The World Health Organisation (WHO) has called on governments, research institutions, practitioners and the private sector to strengthen collaboration around traditional medicine research and production in the continent.
Dr. Matshidiso Moeti, WHO Regional Director for Africa, disclosed this yesterday while marking this year’s African Traditional Medicine Day.
TheFact Nigeria noted that many Africans who previously saw traditional medicine as inferior to orthodox ones often resort to it when the latter fail to cure their ailment(s).
African Traditional Medicine Day is comemorated every 31st of August to promote the important role of the continent’s rich biodiversity of medicinal plants and herbs in improving well-being.
Dr. Moeti hinted that with the support of national and district authorities, traditional health practitioners were also leading the charge in building buy-in for COVID-19 prevention measures and referring patients for timely care.
The WHO Regional Director for Africa
revealed that Cameroon’s Ministry of Health had approved two products as complementary therapies for COVID-19.
She also disclosed that Madagascar’s herbal remedy, COVID-Organics Plus Curative, was in phase III trials and encouraging preliminary results had been reported.

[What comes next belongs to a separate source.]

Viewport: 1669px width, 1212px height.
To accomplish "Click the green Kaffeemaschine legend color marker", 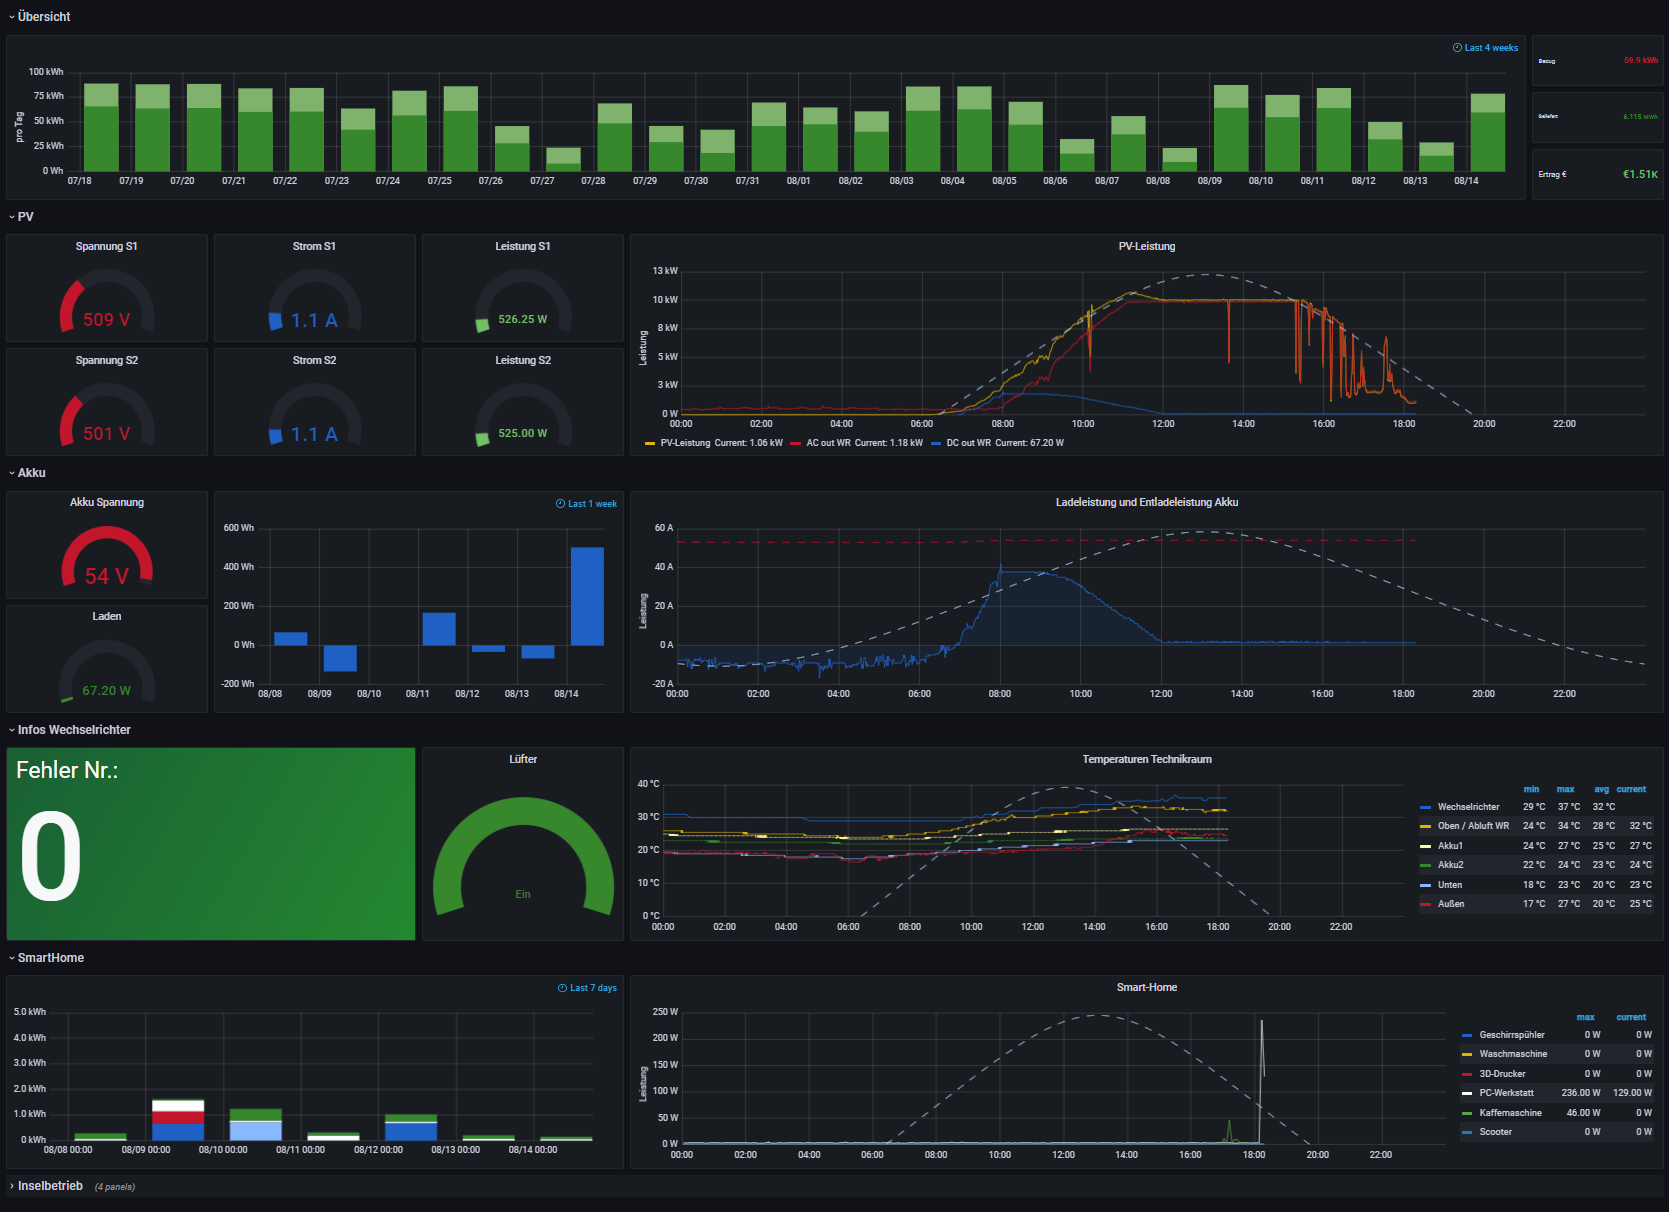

Speaking further, she explained that the pandemic had improved awareness of the value of traditional medicine and that investing more in research and development was going to contribute to harnessing homegrown solutions to improve well-being on the continent, and in other parts of the world, she said:
“Natural remedies are burgeoning in popularity in western countries and have a long history in China, India and other places. Major pharmaceutical companies are also looking to Africa for new active ingredients.
“With the right partnerships and investments, tried-and-tested African traditional medicines could find a broad global market.
“WHO and other multilateral organizations are playing key roles in supporting capacity development in the traditional medicine sector, including the development of local manufacturing.
“Recently, we looked back on the progress achieved in the Second Decade of African Traditional Medicine from 2011 to 2020 and in the implementation of the Regional Strategy on Enhancing the Role of Traditional Medicine in Health Systems 2013–2023.
“Our evaluation shows that 40 African countries now have policy frameworks for traditional medicine, up from only eight in the year 2000. Communities have been mobilized to participate in raising awareness of the value of traditional medicine.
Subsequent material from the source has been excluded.